Member of the Utah House of Representatives from the 73rd district
- In office January 1, 2003 – December 31, 2018
- Preceded by: Thomas V. Hatch
- Succeeded by: Phil Lyman

Personal details
- Born: October 17, 1947 (age 78) Ogden, Utah, U.S.
- Party: Republican
- Alma mater: University of California, Berkeley University of South Dakota
- Website: mikenoel.com

= Michael Noel =

American politician (born 1947)

Michael "Mike" E. Noel (born October 17, 1947 in Ogden, Utah) is an American politician and a Republican member of the Utah House of Representatives who represented District 73 from January 1, 2003 - December 31, 2018.

==Early life and career==
Noel earned his BA from UC Berkeley and his MS from the University of South Dakota. He began a PhD at Utah State University but did not complete it.
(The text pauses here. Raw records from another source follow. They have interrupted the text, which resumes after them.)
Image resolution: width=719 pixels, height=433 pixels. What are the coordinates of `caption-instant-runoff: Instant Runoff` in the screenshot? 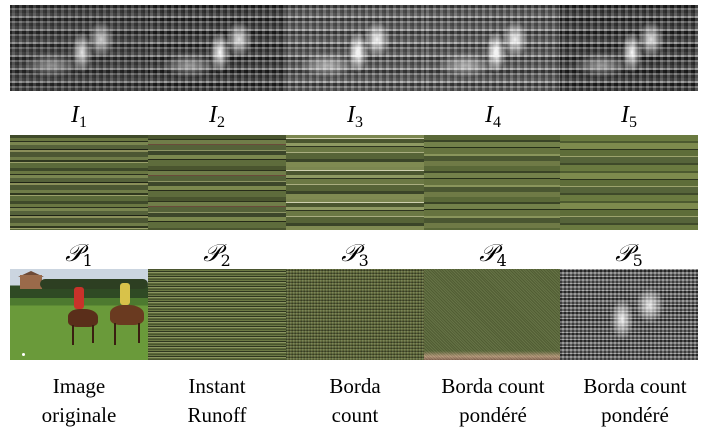 It's located at (217, 400).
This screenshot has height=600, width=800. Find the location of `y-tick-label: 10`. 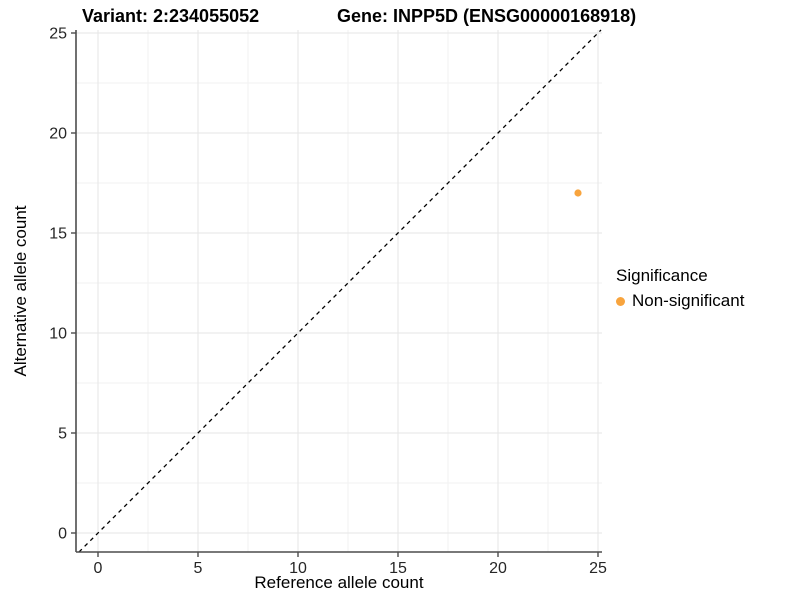

y-tick-label: 10 is located at coordinates (58, 334).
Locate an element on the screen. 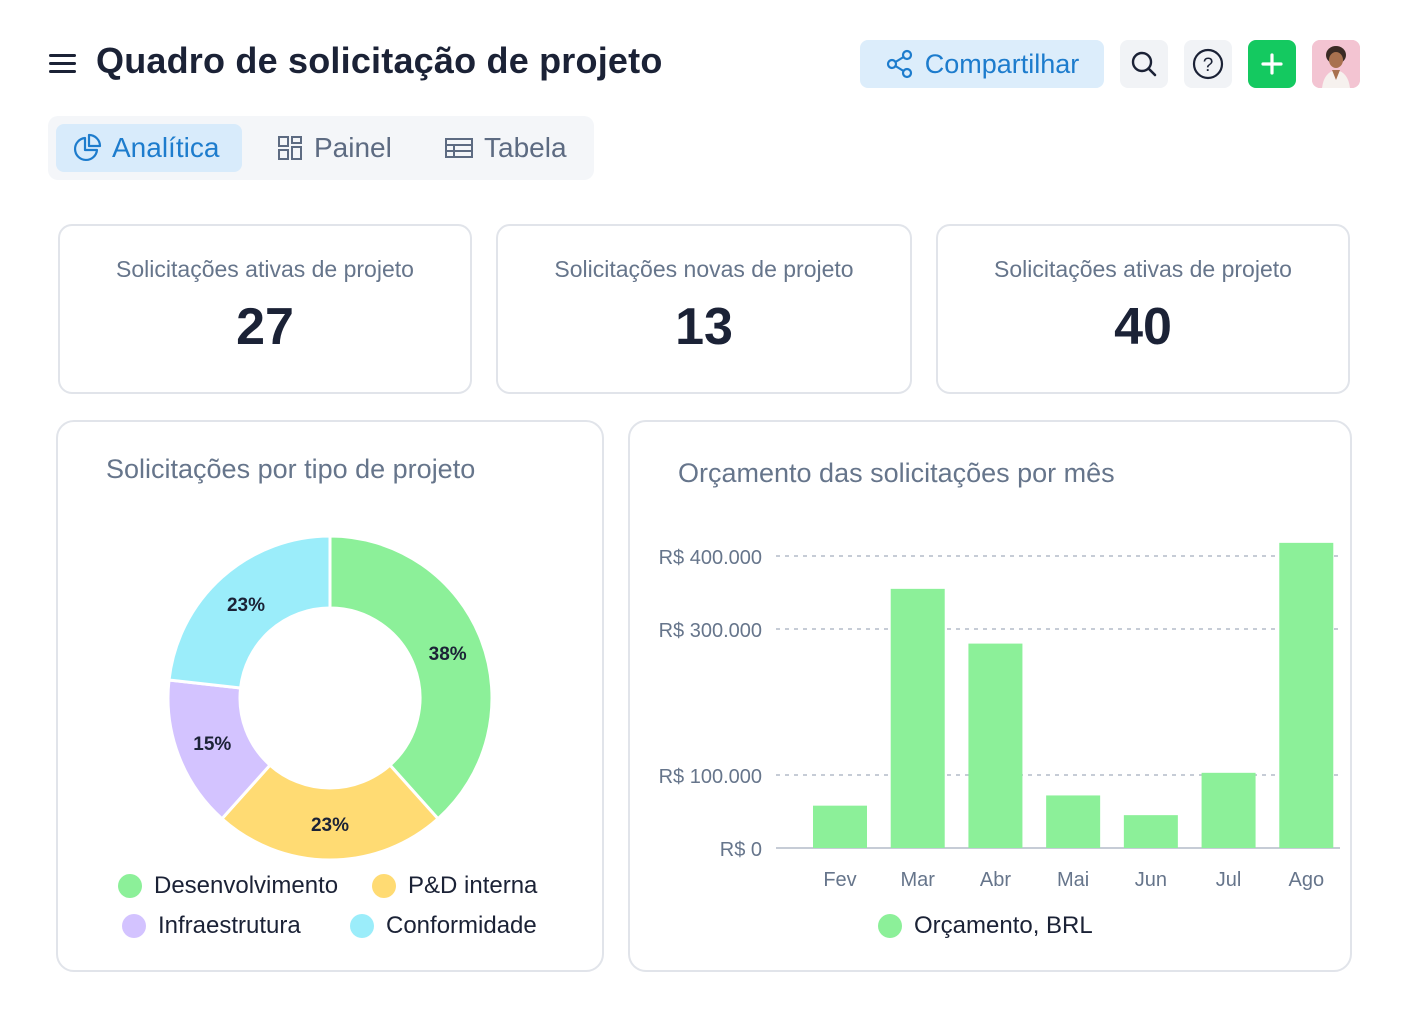 The image size is (1408, 1024). legend-item: P&D interna is located at coordinates (454, 886).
Noel worked for the United States Department of the Interior, Bureau of Land Management, as a Realty Specialist based in Kanab, Utah.

==Political career==
- 2002 When District 73 Republican Representative Thomas V. Hatch ran for Utah State Senate and left the seat open, Noel ran in the June 25, 2002 Republican Primary, winning with 2,863 votes (52%) and was unopposed for the November 5, 2002 General election, winning with 8,587 votes.
- 2004 Noel was unopposed for the June 22, 2004 Republican Primary and won the November 2, 2004 General election with 10,218 votes (88.7%) against Green candidate Victoria Woodard.
- 2006 Noel was unopposed for the 2006 Republican Primary and won the November 7, 2006 General election against Constitution candidate Allison Howes.
- 2008 Noel was unopposed for the June 24, 2008 Republican Primary and won the three-way November 4, 2008 General election with 9,199 votes (71.9%) against Democratic nominee Ted Hallisey and returning 2006 Constitution challenger Allison Howes.
- 2010 Noel was unopposed for both the June 22, 2010 Republican Primary and the November 2, 2010 General election, winning with 8,672 votes.
- 2012 Noel was unopposed for the June 26, 2012 Republican Primary and won the November 6, 2012 General election with 9,600 votes (72%) against Utah Justice Party candidate Ty Markham.
- 2014 Noel was unopposed for both the Republican convention and the November 4, 2014 general election.

During the 2016 legislative session, Noel served as the chair of the House Rules Committee, along with serving on the Natural Resources, Agriculture, and Environmental Quality Appropriations Subcommittee, the House Education Committee, the House Ethics Committee, the Native American Legislative Liaison Committee, and the House Natural Resources, Agriculture, and Environment Committee. During the interim, he served on the House Education Interim Committee and the Natural Resources, Agriculture, and Environment Interim Committee. Noel is also a member of the State Water Development Commission.

==2016 Sponsored Legislation==

| Bill number | Bill name | Bill status |
|---|---|---|
| HB0123 | Office of Attorney General - Conflict of Interest | House/ filed - 3/10/2016 |
| HB0232 | Scenic Byway Amendments | Governor Signed - 3/22/2016 |
| HB0266S01 | Unclaimed Capital Credits Amendments | Governor Signed - 3/28/2016 |
| HB0268S01 | Attorney General Employment Amendments | House/ filed - 3/10/2016 |
| HB0270 | Constitutional Defense Restricted Account Amendments | Governor Signed - 3/29/2016 |
| HB0276S01 | Utah Public Land Management Act | Governor Signed - 3/28/2016 |
| HB0281 | Bigamy Offense Amendments | House/ filed - 3/10/2016 |
| HB0363 | Grazing Zone Amendments | Governor Signed - 3/21/2016 |
| HB0367 | National Forest Road Obstructions | House/ filed - 3/10/2016 |
| HB0391 | Law Enforcement Revisions | Governor Signed - 3/29/2016 |
| HB0479S01 | Jail Contracting Rate Amendments | Governor Signed - 3/22/2016 |
| HCR001 | Concurrent Resolution on Waters of the United States | Governor Signed - 3/1/2016 |
| HR0002 | House Resolution—Rules Committee Process | House/ to Lieutenant Governor - 2/26/2016 |

Representative Noel also floor sponsored SB0258 Distribution of Local Sales Tax Revenue, SJR007 Joint Rules Resolution on Committee Bills, and SJR015 Joint Rules Resolution -- Conference Committees.